Navigate to Loading > Loads > Pushover Load > Pushover Case and create a new Pushover Analysis Case. Specify the Pushover Direction (e.g., Ty for transverse seismic) and the Stopping Criteria. For detailed parameter descriptions, see Pushover Case.

Navigate to Loading > Loads > Pushover Load and create Pushover Load objects. Specify the Point where the load will be applied, the Pushover Case (select the case created above), and initial force values (Fx, Fy, Fz) that will be incrementally increased during analysis. Select the Element type where the load is applied. For detailed parameter descriptions, see Pushover Load.

Ensure that the pushover direction is consistent with the expected direction of seismic forces.

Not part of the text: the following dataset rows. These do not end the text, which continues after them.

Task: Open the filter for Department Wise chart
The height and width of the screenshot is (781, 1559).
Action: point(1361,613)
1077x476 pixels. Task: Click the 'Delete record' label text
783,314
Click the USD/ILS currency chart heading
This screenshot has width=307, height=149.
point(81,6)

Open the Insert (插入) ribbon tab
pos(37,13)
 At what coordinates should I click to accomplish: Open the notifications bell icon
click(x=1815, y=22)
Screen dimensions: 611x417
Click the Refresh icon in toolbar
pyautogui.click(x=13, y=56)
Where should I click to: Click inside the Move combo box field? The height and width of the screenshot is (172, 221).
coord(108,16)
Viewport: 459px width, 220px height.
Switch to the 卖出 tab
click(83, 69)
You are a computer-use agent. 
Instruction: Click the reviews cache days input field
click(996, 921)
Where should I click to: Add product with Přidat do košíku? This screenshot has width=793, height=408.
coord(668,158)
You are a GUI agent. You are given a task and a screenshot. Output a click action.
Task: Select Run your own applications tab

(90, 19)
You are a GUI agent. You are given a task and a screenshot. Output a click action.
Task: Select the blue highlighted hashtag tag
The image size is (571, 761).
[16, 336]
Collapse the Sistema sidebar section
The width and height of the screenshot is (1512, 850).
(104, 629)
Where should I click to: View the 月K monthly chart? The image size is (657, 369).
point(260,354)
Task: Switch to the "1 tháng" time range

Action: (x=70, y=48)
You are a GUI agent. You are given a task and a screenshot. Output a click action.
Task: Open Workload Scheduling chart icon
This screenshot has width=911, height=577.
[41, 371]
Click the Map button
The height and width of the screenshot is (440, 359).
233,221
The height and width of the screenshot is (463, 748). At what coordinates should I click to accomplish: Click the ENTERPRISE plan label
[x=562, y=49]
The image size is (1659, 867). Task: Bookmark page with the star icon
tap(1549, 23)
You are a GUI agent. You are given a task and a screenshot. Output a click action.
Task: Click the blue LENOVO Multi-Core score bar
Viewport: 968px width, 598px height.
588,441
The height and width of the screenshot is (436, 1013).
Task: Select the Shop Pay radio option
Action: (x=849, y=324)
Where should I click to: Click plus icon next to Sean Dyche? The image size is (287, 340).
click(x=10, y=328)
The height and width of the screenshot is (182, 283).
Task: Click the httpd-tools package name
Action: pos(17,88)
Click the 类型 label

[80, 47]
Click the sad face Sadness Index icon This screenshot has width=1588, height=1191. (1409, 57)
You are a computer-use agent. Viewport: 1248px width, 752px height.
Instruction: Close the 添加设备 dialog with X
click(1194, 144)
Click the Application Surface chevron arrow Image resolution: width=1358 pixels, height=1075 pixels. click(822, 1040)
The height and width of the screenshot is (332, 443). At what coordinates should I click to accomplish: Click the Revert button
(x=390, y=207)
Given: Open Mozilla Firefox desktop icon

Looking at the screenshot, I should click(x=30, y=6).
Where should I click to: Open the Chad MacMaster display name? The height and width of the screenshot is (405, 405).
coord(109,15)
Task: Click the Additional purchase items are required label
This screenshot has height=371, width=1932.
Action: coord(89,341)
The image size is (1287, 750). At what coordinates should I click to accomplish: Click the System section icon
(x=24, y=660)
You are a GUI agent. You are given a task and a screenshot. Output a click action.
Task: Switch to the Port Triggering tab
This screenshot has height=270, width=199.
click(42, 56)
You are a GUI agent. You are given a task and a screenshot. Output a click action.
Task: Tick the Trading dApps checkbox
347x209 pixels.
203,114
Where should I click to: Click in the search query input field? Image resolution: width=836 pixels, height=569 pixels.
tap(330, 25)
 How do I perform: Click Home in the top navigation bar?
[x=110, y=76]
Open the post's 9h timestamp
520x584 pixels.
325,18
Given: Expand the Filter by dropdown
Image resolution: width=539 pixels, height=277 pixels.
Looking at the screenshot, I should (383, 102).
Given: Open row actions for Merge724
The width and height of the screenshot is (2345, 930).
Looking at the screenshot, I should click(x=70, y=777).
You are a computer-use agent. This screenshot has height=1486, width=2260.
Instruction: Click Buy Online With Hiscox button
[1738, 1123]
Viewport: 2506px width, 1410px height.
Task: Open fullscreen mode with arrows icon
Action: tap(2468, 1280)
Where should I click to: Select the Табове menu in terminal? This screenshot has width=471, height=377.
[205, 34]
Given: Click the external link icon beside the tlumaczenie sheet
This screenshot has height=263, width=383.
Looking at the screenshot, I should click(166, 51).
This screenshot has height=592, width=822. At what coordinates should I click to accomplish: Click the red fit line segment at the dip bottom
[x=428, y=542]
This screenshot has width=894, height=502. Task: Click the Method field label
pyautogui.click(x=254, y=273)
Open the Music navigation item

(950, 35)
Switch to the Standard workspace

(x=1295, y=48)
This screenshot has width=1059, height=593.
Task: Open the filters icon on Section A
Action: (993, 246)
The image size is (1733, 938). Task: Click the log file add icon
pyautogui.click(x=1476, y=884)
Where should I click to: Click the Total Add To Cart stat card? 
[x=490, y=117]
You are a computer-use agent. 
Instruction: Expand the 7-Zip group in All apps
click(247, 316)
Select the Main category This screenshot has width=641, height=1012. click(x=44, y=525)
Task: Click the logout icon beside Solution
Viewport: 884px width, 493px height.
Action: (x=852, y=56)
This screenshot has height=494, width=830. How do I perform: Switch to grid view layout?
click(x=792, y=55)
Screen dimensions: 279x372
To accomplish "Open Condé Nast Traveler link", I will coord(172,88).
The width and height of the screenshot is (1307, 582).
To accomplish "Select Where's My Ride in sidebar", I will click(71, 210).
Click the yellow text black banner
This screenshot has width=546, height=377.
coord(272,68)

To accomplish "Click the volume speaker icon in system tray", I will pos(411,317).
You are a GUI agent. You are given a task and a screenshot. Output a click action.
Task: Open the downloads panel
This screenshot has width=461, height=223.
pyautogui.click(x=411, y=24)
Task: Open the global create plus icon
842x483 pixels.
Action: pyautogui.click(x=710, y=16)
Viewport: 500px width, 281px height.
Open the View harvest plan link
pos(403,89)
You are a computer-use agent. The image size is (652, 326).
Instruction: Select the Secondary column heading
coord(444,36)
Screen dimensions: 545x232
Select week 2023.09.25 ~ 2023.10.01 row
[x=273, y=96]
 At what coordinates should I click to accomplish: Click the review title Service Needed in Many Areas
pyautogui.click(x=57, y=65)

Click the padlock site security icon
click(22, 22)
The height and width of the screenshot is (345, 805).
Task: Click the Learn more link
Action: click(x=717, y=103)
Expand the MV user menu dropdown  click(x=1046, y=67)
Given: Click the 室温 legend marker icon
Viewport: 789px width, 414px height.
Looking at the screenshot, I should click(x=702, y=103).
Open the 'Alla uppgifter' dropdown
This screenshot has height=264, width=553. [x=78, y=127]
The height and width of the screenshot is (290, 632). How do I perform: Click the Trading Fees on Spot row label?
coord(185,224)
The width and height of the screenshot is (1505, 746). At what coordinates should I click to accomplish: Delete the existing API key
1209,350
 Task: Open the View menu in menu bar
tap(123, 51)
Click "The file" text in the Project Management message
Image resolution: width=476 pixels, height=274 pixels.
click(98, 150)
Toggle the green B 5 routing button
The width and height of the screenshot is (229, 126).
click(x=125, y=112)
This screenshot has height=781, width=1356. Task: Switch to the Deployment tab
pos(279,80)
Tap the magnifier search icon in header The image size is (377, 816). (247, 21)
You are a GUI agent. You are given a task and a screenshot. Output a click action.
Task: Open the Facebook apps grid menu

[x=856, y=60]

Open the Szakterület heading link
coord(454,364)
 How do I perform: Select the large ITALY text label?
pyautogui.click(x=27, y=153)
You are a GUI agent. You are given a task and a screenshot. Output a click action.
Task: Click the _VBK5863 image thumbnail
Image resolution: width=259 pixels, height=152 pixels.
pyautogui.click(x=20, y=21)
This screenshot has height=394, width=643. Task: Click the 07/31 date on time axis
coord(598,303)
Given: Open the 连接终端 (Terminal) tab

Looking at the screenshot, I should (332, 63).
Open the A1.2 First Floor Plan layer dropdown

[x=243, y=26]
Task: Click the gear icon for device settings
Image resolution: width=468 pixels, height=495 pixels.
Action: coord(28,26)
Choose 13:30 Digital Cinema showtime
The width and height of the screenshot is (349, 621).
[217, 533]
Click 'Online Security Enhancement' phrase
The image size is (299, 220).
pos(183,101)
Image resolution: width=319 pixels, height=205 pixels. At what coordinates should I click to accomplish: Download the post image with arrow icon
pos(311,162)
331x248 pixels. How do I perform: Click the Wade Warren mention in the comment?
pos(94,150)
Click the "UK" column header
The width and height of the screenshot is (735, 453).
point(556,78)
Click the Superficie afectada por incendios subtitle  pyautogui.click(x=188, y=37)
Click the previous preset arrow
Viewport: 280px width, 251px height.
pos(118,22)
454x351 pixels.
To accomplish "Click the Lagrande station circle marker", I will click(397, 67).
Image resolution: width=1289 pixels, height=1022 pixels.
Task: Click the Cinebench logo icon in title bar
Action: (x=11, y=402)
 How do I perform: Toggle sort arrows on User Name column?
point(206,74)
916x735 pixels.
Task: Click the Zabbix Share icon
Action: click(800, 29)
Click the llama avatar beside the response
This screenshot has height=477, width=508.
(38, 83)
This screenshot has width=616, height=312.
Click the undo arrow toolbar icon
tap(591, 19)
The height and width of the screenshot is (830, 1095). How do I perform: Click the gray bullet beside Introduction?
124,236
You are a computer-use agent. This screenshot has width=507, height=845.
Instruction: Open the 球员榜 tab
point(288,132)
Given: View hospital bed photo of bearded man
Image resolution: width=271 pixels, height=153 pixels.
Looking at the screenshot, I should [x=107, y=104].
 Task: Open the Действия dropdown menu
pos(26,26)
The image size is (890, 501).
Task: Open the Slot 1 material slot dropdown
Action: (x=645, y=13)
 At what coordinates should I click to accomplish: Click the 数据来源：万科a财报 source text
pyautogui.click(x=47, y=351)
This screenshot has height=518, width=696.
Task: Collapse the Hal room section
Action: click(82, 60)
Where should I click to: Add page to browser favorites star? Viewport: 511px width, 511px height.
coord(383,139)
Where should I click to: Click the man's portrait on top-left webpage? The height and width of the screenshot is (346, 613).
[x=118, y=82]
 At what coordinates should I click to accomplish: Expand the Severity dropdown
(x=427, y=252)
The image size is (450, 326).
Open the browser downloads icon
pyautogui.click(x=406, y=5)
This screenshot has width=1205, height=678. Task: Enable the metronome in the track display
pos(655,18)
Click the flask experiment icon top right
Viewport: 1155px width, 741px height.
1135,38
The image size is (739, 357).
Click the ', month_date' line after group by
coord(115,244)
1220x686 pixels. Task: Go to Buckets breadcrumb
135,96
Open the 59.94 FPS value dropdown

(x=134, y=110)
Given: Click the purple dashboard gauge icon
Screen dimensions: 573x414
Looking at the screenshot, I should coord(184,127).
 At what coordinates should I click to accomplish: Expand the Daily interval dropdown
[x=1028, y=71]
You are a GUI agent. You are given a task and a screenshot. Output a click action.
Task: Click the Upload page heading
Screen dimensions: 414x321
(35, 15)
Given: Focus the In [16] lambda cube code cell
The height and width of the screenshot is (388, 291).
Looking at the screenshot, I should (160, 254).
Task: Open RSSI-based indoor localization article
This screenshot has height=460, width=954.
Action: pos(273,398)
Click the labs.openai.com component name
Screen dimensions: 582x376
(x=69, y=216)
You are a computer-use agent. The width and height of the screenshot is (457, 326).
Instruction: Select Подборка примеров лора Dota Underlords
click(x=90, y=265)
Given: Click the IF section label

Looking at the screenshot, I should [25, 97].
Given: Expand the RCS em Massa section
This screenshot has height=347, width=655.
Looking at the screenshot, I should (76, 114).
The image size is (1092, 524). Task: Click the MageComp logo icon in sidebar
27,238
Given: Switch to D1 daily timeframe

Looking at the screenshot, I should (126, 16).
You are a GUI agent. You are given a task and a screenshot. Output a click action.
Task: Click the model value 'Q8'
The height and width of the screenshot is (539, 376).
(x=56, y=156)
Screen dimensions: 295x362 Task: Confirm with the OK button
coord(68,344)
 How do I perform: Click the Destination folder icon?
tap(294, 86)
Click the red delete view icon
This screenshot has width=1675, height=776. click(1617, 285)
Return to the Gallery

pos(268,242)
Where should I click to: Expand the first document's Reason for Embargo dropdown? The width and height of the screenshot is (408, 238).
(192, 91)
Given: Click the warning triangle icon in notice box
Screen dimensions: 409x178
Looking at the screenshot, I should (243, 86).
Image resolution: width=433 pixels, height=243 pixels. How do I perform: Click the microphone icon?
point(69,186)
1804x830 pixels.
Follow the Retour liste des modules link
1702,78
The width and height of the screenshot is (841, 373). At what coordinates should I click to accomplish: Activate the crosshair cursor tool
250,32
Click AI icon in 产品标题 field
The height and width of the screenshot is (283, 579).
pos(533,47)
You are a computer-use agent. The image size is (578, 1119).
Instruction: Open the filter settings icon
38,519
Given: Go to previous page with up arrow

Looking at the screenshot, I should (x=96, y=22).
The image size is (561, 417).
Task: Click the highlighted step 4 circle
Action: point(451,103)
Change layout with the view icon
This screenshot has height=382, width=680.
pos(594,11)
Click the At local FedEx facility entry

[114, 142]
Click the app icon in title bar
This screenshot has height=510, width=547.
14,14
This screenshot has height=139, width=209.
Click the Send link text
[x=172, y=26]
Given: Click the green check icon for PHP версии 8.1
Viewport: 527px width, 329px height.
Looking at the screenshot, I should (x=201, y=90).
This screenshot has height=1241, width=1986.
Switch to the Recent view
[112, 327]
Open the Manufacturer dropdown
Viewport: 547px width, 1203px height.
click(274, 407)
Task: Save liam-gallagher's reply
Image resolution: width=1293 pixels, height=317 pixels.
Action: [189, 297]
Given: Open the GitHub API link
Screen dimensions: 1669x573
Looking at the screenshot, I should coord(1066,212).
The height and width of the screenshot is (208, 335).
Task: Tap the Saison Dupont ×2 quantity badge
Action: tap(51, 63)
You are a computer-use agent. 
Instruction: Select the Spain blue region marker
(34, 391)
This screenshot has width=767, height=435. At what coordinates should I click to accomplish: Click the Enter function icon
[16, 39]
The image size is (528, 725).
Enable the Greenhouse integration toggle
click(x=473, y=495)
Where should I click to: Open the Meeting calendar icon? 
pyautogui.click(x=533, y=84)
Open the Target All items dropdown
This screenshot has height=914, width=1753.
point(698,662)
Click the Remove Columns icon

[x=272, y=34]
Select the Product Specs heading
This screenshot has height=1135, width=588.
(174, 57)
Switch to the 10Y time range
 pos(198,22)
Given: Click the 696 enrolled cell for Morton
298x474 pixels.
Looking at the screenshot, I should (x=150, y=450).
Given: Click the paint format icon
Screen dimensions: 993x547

Step 5: Define Response Spectrum Analysis Case

Create a Response Spectrum Analysis (RSA) case to determine the elastic seismic demand on the structure.

Instructions
Screenshot

Navigate to Construction > Construction Stage Generate a new construction stage and assign a Prior Stage that identifies structure stage that Eigenvalue Analysis will be conducted. Loads other than self weight has to be specified in Eigenvalue and RSA Case which is discussed in next steps.

Navigate to Construction > Changes > Pier Section Property Override Assign Cracked Moment of Inertia modifier for columns. Cracked Moment of Inertia modify factor is displayed in Moment-Curvature Report.

Navigate to Loading > Loads > Dynamic Loads > Response Spectrum Curve and create a new Response Spectrum Curve. Specify the data points for Response Spectrum Function (see Response Spectrum Curve).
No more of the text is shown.